— START Dataset entries —

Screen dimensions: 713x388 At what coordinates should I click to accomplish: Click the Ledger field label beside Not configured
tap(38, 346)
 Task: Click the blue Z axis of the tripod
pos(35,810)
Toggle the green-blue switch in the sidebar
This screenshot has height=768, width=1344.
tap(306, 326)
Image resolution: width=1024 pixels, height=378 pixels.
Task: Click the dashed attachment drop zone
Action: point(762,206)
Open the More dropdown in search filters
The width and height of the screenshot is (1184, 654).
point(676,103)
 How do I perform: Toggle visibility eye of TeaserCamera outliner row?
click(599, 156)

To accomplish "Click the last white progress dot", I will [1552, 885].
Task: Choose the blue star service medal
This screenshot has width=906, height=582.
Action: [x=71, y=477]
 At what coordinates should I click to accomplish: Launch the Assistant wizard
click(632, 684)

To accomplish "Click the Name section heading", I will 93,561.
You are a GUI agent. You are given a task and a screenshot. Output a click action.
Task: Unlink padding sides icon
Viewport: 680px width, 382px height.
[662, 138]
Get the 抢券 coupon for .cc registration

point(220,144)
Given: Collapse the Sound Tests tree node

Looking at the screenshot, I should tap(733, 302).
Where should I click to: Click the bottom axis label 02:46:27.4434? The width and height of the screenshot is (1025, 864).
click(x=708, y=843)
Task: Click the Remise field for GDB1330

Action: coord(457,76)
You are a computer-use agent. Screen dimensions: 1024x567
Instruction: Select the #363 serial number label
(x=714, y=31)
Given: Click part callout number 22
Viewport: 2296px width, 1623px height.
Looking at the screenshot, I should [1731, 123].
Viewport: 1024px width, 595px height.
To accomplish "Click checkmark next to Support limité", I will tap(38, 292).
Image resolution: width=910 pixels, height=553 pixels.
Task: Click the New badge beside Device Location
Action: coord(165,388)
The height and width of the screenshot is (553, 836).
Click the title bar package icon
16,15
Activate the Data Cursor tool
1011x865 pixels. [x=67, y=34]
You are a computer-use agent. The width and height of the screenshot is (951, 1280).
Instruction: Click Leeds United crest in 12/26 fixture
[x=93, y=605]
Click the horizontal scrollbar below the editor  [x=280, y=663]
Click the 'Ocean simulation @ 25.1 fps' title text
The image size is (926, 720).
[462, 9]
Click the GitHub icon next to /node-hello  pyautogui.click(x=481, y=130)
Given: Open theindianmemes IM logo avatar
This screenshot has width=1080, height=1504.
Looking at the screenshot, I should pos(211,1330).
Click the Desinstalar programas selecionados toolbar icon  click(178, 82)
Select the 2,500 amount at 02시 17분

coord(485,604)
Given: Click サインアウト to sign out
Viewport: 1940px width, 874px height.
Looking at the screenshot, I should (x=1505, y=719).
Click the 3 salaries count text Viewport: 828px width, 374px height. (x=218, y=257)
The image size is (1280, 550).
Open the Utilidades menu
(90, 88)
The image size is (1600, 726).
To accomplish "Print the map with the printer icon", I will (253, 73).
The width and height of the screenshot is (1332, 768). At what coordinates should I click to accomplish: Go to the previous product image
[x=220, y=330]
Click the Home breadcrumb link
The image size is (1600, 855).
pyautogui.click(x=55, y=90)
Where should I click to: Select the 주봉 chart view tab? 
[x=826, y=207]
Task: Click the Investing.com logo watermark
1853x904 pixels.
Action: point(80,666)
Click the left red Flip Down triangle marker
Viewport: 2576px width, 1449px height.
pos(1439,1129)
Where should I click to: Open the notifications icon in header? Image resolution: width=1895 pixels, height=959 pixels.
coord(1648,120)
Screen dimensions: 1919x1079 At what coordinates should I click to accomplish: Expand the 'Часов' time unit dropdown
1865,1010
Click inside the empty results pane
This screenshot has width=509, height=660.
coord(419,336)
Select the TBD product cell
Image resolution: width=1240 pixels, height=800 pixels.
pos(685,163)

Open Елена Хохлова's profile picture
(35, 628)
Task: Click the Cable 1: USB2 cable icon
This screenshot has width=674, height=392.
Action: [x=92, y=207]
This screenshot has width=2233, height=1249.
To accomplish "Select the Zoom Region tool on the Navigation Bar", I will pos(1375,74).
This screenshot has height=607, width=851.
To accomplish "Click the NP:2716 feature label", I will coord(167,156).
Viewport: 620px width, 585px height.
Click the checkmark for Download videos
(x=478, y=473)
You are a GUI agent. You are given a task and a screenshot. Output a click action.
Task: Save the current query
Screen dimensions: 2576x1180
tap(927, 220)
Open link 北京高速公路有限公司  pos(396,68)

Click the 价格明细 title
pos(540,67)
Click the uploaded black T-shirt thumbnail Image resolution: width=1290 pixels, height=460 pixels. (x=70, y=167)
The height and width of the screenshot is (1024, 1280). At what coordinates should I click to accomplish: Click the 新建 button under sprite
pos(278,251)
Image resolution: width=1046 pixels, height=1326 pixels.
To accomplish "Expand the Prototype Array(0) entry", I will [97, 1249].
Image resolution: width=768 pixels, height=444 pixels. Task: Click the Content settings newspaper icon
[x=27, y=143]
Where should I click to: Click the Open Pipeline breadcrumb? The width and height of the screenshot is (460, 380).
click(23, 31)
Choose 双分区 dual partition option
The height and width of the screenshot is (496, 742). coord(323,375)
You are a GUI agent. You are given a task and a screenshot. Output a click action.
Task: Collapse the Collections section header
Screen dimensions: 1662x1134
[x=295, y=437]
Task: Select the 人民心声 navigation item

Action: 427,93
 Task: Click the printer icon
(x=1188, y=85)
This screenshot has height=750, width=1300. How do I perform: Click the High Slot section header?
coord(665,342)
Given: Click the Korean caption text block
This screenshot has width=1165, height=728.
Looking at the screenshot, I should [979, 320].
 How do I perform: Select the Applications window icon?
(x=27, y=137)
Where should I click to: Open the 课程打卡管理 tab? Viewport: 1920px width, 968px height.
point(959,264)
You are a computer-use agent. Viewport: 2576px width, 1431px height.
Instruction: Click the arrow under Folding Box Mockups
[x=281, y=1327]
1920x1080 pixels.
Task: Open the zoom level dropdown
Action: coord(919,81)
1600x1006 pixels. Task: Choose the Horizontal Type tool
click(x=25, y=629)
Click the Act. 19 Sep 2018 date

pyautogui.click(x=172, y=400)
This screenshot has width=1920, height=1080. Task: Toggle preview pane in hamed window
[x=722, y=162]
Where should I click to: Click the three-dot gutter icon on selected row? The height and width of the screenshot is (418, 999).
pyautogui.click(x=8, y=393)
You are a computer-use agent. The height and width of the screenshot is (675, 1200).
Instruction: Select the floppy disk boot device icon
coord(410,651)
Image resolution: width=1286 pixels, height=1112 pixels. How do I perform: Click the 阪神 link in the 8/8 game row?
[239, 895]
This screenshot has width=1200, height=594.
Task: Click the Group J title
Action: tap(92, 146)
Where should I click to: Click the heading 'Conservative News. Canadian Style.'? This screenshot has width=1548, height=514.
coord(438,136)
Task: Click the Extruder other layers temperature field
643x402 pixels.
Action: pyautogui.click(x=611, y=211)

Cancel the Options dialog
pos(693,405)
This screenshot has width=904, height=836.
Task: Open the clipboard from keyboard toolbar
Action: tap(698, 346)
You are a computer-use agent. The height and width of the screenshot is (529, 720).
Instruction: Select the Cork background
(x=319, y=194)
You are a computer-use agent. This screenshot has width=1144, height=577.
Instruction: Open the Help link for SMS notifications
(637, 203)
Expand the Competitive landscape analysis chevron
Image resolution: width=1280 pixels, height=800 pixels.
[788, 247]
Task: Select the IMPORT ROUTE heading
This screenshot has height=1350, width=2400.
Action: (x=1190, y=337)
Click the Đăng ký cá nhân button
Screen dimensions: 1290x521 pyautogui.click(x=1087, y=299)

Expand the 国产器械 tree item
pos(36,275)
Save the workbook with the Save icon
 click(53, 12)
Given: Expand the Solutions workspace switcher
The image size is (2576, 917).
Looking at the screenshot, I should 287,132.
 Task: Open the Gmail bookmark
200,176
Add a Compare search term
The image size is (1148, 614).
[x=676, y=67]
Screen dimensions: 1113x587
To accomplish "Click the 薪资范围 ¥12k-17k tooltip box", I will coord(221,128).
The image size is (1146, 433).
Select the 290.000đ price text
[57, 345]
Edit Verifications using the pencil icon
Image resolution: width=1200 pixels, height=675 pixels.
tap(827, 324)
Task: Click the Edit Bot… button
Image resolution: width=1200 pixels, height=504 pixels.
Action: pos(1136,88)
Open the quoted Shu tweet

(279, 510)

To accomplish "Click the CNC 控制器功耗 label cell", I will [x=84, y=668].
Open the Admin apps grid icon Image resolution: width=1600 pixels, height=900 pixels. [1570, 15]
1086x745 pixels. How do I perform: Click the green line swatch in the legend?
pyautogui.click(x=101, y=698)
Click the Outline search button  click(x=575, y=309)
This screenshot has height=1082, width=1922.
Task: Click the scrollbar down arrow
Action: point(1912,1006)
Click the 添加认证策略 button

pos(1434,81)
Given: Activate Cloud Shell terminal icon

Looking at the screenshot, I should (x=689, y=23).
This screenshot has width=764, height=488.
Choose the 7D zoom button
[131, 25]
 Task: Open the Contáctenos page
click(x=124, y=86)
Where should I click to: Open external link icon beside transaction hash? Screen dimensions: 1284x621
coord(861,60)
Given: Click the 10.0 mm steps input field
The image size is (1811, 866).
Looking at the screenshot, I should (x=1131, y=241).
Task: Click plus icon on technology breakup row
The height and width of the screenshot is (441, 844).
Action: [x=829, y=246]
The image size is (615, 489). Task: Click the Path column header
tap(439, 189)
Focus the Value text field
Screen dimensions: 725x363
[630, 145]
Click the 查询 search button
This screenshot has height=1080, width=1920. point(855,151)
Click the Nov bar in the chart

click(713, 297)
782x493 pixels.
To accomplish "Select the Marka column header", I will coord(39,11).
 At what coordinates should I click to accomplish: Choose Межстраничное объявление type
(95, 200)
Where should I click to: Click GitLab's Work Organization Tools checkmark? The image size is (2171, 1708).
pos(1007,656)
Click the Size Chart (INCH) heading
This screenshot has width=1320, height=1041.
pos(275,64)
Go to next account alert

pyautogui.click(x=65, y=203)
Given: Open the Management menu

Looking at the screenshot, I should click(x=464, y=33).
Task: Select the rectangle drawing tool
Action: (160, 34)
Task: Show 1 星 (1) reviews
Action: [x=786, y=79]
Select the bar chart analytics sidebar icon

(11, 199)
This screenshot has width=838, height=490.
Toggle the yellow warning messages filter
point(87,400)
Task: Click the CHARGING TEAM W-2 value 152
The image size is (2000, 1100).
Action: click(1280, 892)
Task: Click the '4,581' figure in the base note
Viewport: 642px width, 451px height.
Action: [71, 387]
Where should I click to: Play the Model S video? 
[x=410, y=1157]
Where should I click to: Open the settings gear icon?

— END Dataset entries —

*Exercise directions*:
Repeat the items from the line with "This screenshot has height=750, width=1300." up to and including the line with "Action: coord(919,81)".

*Solution for this exercise*:
This screenshot has height=750, width=1300. How do I perform: Click the High Slot section header?
coord(665,342)
Given: Click the Korean caption text block
This screenshot has width=1165, height=728.
Looking at the screenshot, I should [979, 320].
 How do I perform: Select the Applications window icon?
(x=27, y=137)
Where should I click to: Open the 课程打卡管理 tab? Viewport: 1920px width, 968px height.
point(959,264)
You are a computer-use agent. Viewport: 2576px width, 1431px height.
Instruction: Click the arrow under Folding Box Mockups
[x=281, y=1327]
1920x1080 pixels.
Task: Open the zoom level dropdown
Action: coord(919,81)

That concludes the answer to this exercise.